Textauszug:
▬▬▬▬▬▬▬▬▬▬

1. Dem Elternteil eines volljährig gewordenen Kindes, das auf der Grundlage des Art. 12 der Verordnung (EWG) Nr. 1612/68 des Rates vom 15. Oktober 1968 über die Freizügigkeit der Arbeitnehmer innerhalb der Gemeinschaft in der durch die Richtlinie 2004/38/EG des Europäischen Parlaments und des Rates vom 29. April 2004 geänderten Fassung Zugang zu Bildung erhalten hat, kann weiterhin ein abgeleitetes Aufenthaltsrecht nach diesem Artikel zustehen, wenn dieses Kind nach wie vor der Anwesenheit und der Fürsorge des Elternteils bedarf, um seine Ausbildung fortsetzen und abschließen zu können; dies hat das vorlegende Gericht unter Berücksichtigung aller Umstände der Rechtssache, mit der es befasst ist, zu beurteilen.

2. Aufenthaltszeiten in einem Aufnahmemitgliedstaat, die von Familienangehörigen eines Unionsbürgers, die nicht die Staatsangehörigkeit eines Mitgliedstaats besitzen, allein auf der Grundlage des Art. 12 der Verordnung Nr. 1612/68 in der durch die Richtlinie 2004/38 geänderten Fassung zurückgelegt wurden, ohne dass die für die Geltendmachung eines Aufenthaltsrechts nach dieser Richtlinie vorgesehenen Voraussetzungen erfüllt wären, können für die Zwecke des Erwerbs des Rechts auf Daueraufenthalt im Sinne der Richtlinie durch die betreffenden Familienangehörigen nicht berücksichtigt werden.

(Amtliche Leitsätze)

Schlagwörter: familiäre Beistandsgemeinschaft, Kinder, Kind, Volljährigkeit, volljährige Kinder, volljähriges Kind, Unionsbürgerrichtlinie, Daueraufenthaltsberechtigte, Daueraufenthalt, Zugang zu Bildung, Bildung, Ausbildung, Aufenthaltszeit, Aufenthaltszeiten, Drittstaatsangehörige, drittstaatsangehörige Familienmitglieder, Familienangehörige eines Unionsbürgers,
Normen: VO 1612/68 Art. 12, RL 2004/38/EG Art. 7 Abs. 2,
Auszüge:

[...]

31 Daher ist auf die ersten vier Fragen zu antworten, dass dem Elternteil eines volljährig gewordenen Kindes, das auf der Grundlage des Art. 12 der Verordnung Nr. 1612/68 Zugang zu Bildung erhalten hat, weiterhin ein abgeleitetes Aufenthaltsrecht nach diesem Artikel zustehen kann, wenn dieses Kind weiterhin der Anwesenheit und der Fürsorge des Elternteils bedarf, um seine Ausbildung fortsetzen und abschließen zu können; dies hat das vorlegende Gericht unter Berücksichtigung aller Umstände der Rechtssache, mit der es befasst ist, zu beurteilen.

▬▬▬▬▬▬▬▬▬▬

Materialliste:
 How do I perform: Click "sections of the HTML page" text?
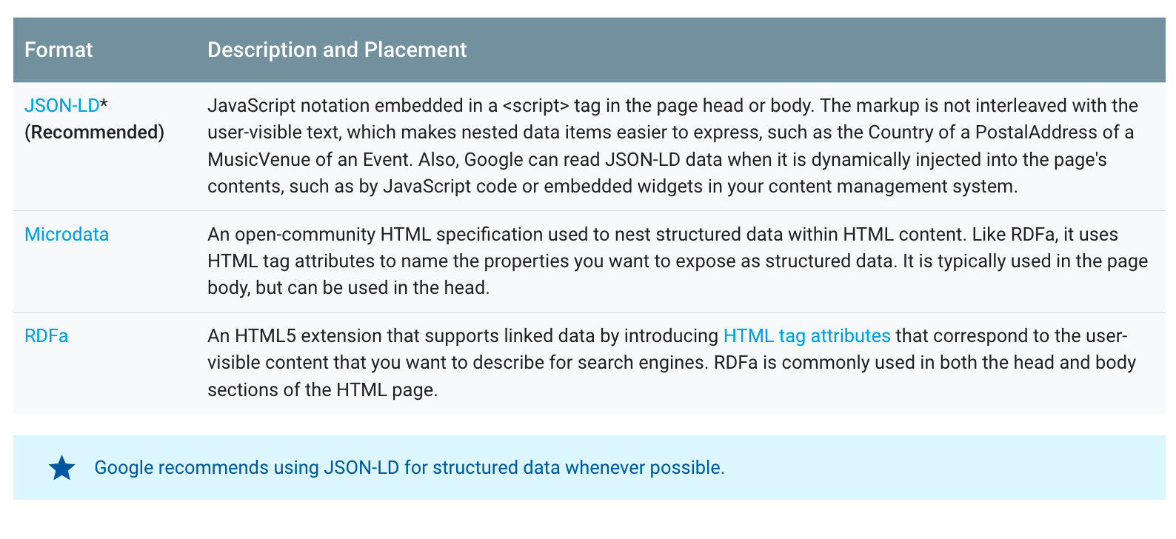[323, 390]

▬▬▬▬▬▬▬▬▬▬

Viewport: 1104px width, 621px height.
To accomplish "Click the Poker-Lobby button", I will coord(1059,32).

▬▬▬▬▬▬▬▬▬▬

Arbeitsauftrag:
a) Bearbeite im Textauszug den Abschnitt, der mit den Worten „2. Aufenthaltszeiten in“ einsetzt und mit „nicht berücksichtigt werden.“ schließt: Gib ihn erneut wieder und setze dabei „Gastmitgliedstaat“ anstelle von „Aufnahmemitgliedstaat“.
b) Beantworte die folgenden Fragen zum Textauszug.
(i) Von welchem Datum ist die Richtlinie 2004/38/EG?
(ii) Welche Bestimmung der Richtlinie 2004/38/EG ist unter „Normen“ aufgeführt?
(iii) Können Aufenthaltszeiten, die allein auf der Grundlage des Art. 12 der Verordnung Nr. 1612/68 zurückgelegt wurden, für den Erwerb des Rechts auf Daueraufenthalt berücksichtigt werden?
Für die Bearbeitung spielt das Material keine Rolle.

Lösungen:
a)
2. Aufenthaltszeiten in einem Gastmitgliedstaat, die von Familienangehörigen eines Unionsbürgers, die nicht die Staatsangehörigkeit eines Mitgliedstaats besitzen, allein auf der Grundlage des Art. 12 der Verordnung Nr. 1612/68 in der durch die Richtlinie 2004/38 geänderten Fassung zurückgelegt wurden, ohne dass die für die Geltendmachung eines Aufenthaltsrechts nach dieser Richtlinie vorgesehenen Voraussetzungen erfüllt wären, können für die Zwecke des Erwerbs des Rechts auf Daueraufenthalt im Sinne der Richtlinie durch die betreffenden Familienangehörigen nicht berücksichtigt werden.

b)
(i) Vom 29. April 2004.
(ii) Art. 7 Abs. 2.
(iii) Nein, sie können nicht berücksichtigt werden, wenn die Voraussetzungen für ein Aufenthaltsrecht nach der Richtlinie nicht erfüllt sind.